What to do When You Don’t Have Enough Data
Running a preliminary experiment is the ideal choice. This provides actual information about the effect size. This greatly reduces the risk associated with estimating a sample size. However, performing these experiments may be costly or not possible, such as when a very large preliminary sample size would be needed to determine effect size, or if a sample size is needed before experiments for funding or experiment approval.
Thankfully there are some reliable options for estimating required sample sizes. Many fields used standard effect size estimates based on whether they believe that the difference between two things is small (0.2), medium (0.5) or large (0.8) [3]. Small effect sizes require large samples to prove significance, and large effect sizes only need small samples. Effect size values of 0.2, 0.5, and 0.8 originated from the field of Behavioral Science, but have wide application. These effect sizes correspond to required sample sizes of 394, 64 and 26 respectively. Other fields have their own effect size standards.
When standards aren’t available, we can typically make a pretty good guess about the differences between the means of two distributions and the variability. Some areas have high variability and small effect sizes such as slightly improved medical treatments. Design methods typically have high variability due to human factors and variability. This can make it difficult to show that a difference between two different methods isn’t due to chance.
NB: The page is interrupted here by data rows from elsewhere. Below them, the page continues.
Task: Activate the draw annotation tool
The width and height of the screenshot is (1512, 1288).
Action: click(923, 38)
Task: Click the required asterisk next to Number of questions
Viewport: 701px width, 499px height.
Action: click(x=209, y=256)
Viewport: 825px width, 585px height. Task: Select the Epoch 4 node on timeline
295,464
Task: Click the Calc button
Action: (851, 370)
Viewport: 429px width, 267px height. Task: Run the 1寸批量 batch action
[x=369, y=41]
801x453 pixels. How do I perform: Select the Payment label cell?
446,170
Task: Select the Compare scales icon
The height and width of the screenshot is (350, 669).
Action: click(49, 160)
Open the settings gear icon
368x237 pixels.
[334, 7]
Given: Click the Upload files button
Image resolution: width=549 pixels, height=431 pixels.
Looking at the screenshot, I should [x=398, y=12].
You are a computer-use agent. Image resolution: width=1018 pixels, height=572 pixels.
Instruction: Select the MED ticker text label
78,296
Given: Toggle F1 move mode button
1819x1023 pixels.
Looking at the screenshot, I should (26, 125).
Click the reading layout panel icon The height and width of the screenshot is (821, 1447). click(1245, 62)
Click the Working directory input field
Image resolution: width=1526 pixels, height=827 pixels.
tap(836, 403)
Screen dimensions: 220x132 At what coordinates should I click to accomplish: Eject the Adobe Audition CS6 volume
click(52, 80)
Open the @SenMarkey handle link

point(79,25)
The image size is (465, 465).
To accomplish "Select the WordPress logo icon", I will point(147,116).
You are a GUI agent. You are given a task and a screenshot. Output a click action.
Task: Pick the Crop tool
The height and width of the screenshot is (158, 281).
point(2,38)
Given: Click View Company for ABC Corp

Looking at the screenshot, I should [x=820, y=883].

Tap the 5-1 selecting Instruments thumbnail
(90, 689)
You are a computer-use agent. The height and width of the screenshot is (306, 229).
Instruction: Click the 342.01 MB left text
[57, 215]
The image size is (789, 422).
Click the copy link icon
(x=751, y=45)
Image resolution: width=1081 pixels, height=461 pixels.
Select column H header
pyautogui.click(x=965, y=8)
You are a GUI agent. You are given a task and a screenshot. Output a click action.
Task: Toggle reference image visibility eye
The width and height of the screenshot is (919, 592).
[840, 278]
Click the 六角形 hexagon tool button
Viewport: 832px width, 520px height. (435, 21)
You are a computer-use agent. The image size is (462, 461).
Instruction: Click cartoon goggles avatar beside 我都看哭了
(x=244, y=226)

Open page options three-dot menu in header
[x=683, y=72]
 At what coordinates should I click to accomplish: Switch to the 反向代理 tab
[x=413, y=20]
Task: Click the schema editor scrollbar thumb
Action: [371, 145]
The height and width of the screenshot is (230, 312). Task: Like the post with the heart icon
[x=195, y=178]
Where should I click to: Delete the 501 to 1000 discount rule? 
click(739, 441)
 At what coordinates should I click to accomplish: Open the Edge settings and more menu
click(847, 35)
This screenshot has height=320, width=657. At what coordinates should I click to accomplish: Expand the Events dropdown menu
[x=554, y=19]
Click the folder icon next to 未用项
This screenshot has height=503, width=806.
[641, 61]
For this article I researched the effect sizes in Design Theory & Methodology Papers and found that many design methodologies have effect sizes much larger than the typical estimates of 0.2, 0.5 and 0.8 (See Figure 2).
Illustrating the Effects of Distance Between Means and Variability on Sample Size
The greater the difference in performance between two design methods, the smaller sample size is needed to show a difference. If you are developing a method, product, or treatment, improvements in your design not only lead to greater results, it is also easier to prove that one method is better than another. Another factor to consider is how you are measuring the difference between groups. If you are measuring performance using a 1-4 rating scale, you will not be likely to show a strong difference because the measurement doesn’t allow for large differences. So if you are having a hard time showing statistical significance, a change in how you are measuring performance might be what you need.
The other factor in effect size is the variability which is measured by pooled standard deviations. The greater the variation within a group the larger sample size is needed to show a difference. This variability always exists and can come from a variety of sources. Manufactured parts typically have very little variability. Humans are all so unique and different that experiments involving humans typically have much higher variability. While some level of variability will always exist, certain measures can help limit measurement variability. Variability can be decreased by controlling for a variety of factors and by running experiments more carefully,
Conclusion
Hopefully this article has helped take the guesswork out of picking a sample size. Answering the two big questions “Is this better than what I had before?” and “Can I prove that this is better?” are much easier when you have the statistical measures to support your findings.
References
Power and Sample Size Calculator, https://www.gigacalculator.com/calculators/power-sample-size-calculator.php
Inference for Means: Comparing Two Independent Samples, https://www.stat.ubc.ca/~rollin/stats/ssize/n2.html
Cohen, Jacob. Statistical power analysis for the behavioral sciences. Academic press, 2013.